Policy uncertainty clouds upswing in mining output

Anglo American Platinum’s Mogalakwena Mine. Picture: Dumisani Sibeko/Independent Newspapers

Anglo American Platinum’s Mogalakwena Mine. Picture: Dumisani Sibeko/Independent Newspapers

Published Apr 12, 2024


SOUTH Africa’s mining productivity is still suffering from elevated policy uncertainty and infrastructure challenges such as water, electricity, rail and ports bottlenecks, dimming investment prospects in spite of the 9.9% rise in mineral output in February.

Data from Statistics South Africa (StatsSA) yesterday showed that the country’s year-on-year minerals output surged by a significant 9.9% in February, driven largely by iron ore, chrome and coal.

StatsSA’s principal survey statistician, Juan-Pierre Terblanche, said iron ore was the biggest contributor to the overall mineral output surge for the month, growing by 42.9% while coal production was 14.6% stronger.

“Chromium ore output was up 20.6% and contributed a percentage point to South Africa’s minerals production rise during the period under review. After 16 consecutive months of year-on-year decline, diamond production turned positive in February, growing by 16.8%,” he said.

“Not all miners registered positive results, however. Gold and manganese ore were weaker.”

On a month-on-month basis, season-adjusted mining production increased by 5% in February compared with January, the largest month-on-month increase since March 2023.

However, on a seasonally adjusted basis, South Africa’s mining production decreased by 1.4% in the three months ended February compared to the previous three months.

The big contributors to this decline were manganese ore, which declined by 9.1%, gold, which was 4.2% softer, and platinum group metals (PGMs), which fell 1.3%.

Investec economist Lara Hodes noted that the production of diamonds had moved in expansionary territory in February, growing by 16.8% following an extended period of year-on-year contractions, after being impacted by the subdued macroeconomic environment.

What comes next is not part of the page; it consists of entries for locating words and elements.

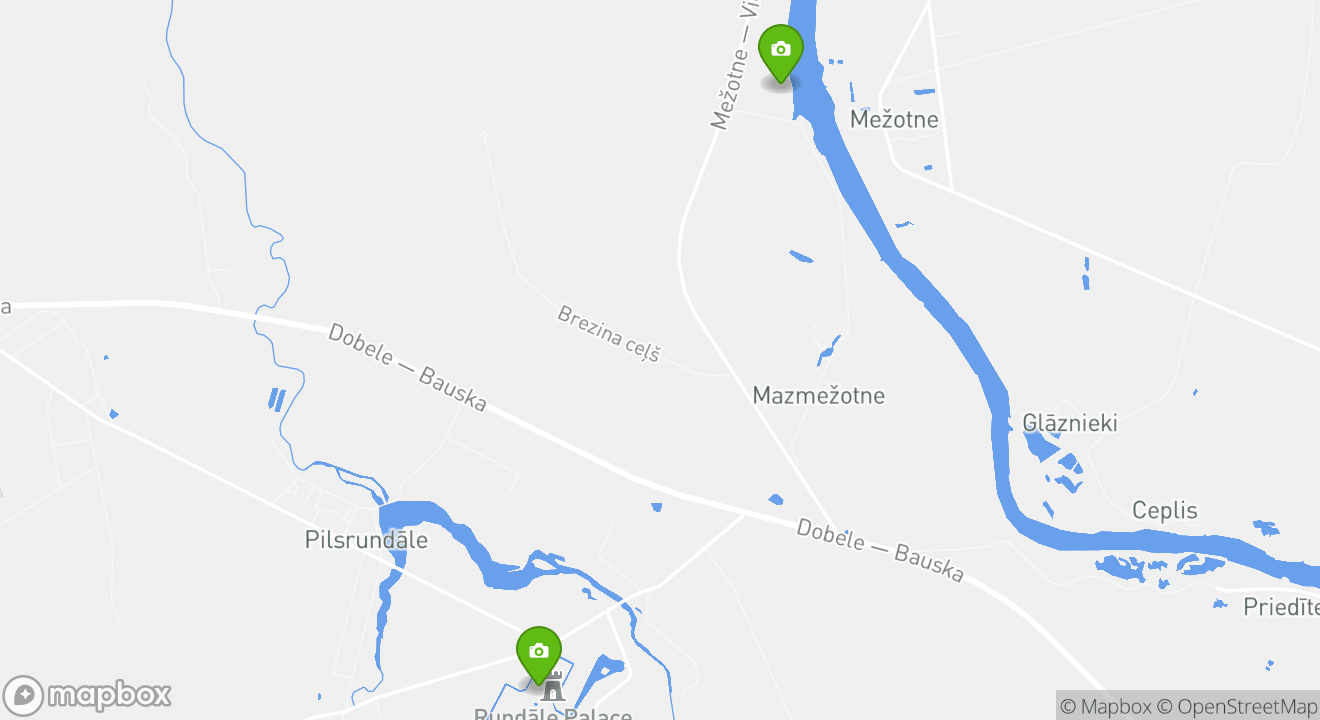Select the Pilsrundāle town label
Screen dimensions: 1320x720
click(x=366, y=540)
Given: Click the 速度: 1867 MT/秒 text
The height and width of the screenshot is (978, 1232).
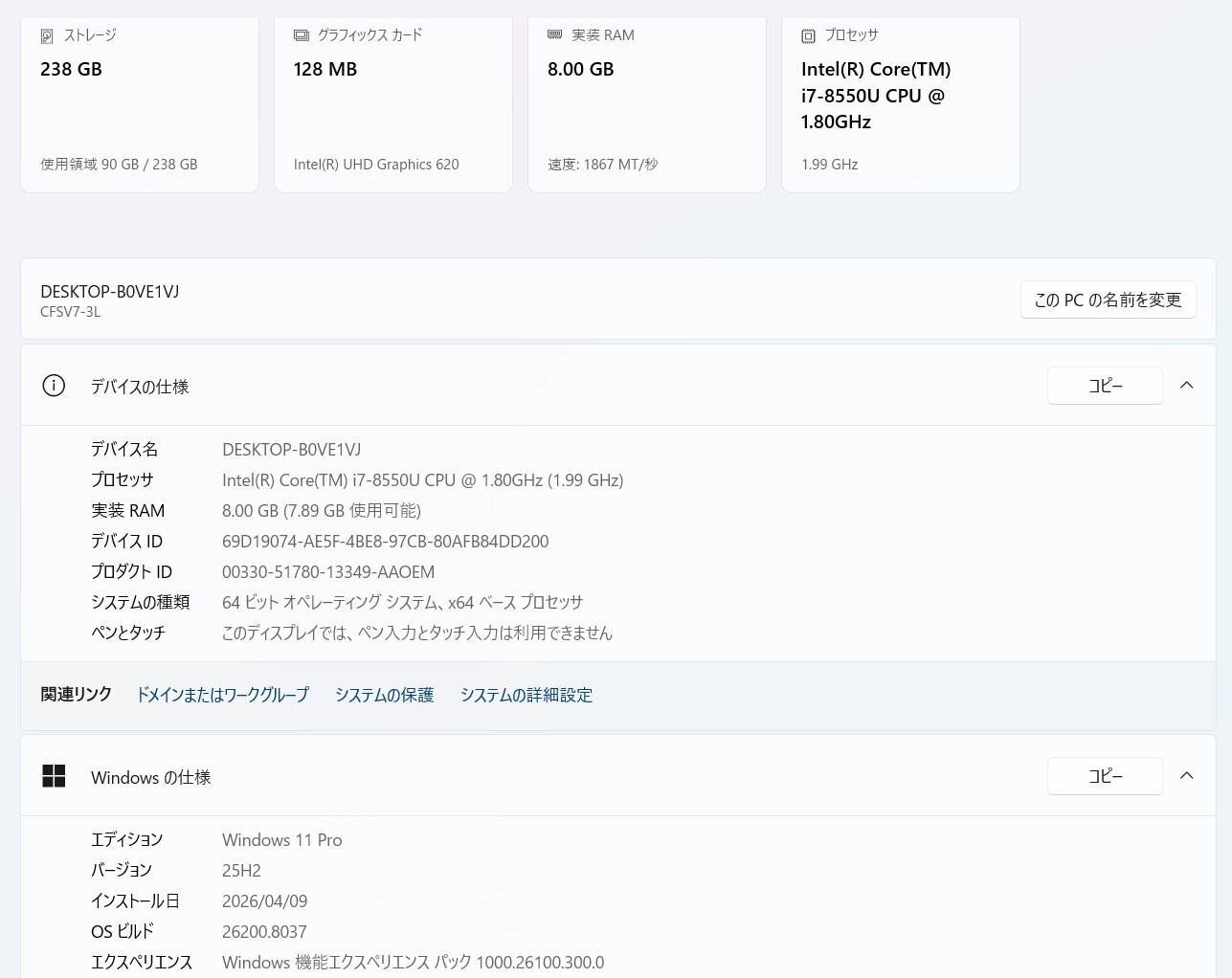Looking at the screenshot, I should pyautogui.click(x=602, y=165).
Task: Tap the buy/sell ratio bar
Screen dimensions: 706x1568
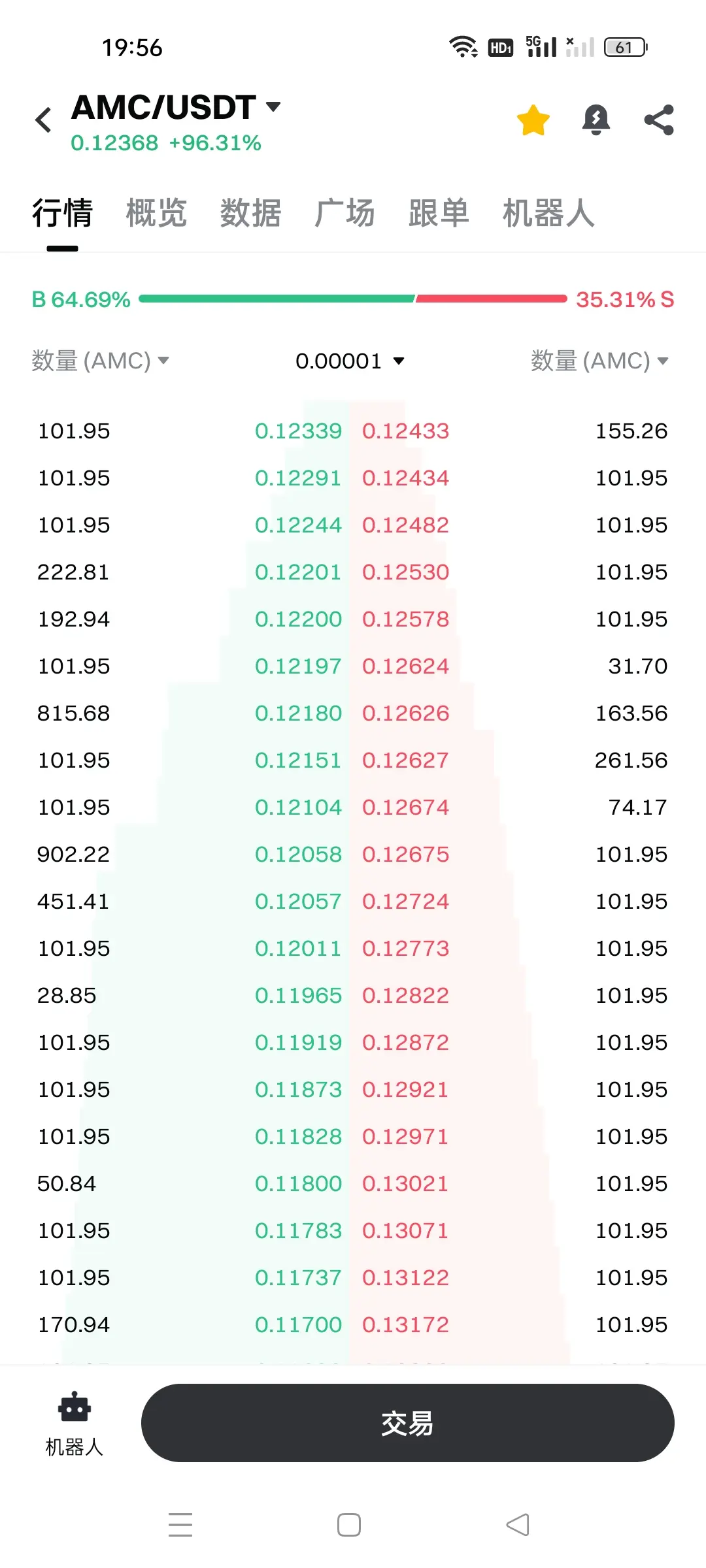Action: tap(353, 299)
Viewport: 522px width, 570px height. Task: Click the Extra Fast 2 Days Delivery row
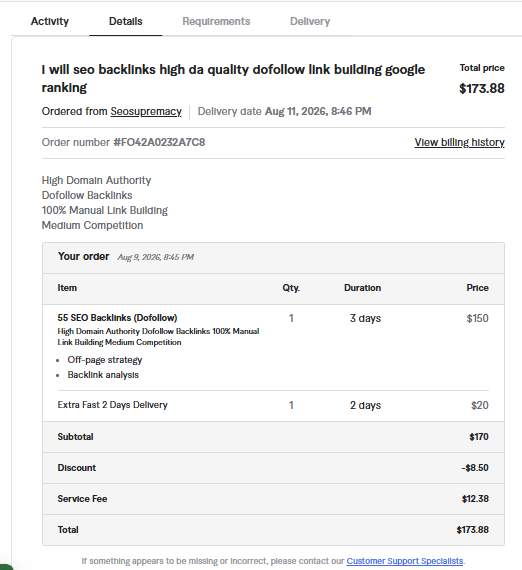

Hodes also said the 42.9% year-on-year uplift in iron ore output was largely responsible for the marked lift in overall production.

“Domestically, although improvements have been made in a number of areas, the mining sector continues to face key challenges, including significant water infrastructure challenges and the poor state of our roads and railways, which continues to impede optimal activity and export potential,” Hodes said.

South Africa, a major producer of metals such as platinum, iron ore, gold, coal and diamond, among others, has been impacted by electricity load shedding under Eskom as well as Transnet’s logistical inefficiencies.

Anchor Capital’s investment analyst, Seleho Tsatsi, said policy uncertainty also remained “a key hindrance, weighing on the country’s competitive position and detracting much-needed foreign investment” into the mining sector.

“The mining industry is at a very interesting point in the cycle. Outside of gold, most major metal prices have been relatively muted in the first quarter of the year,” Tsatsi said.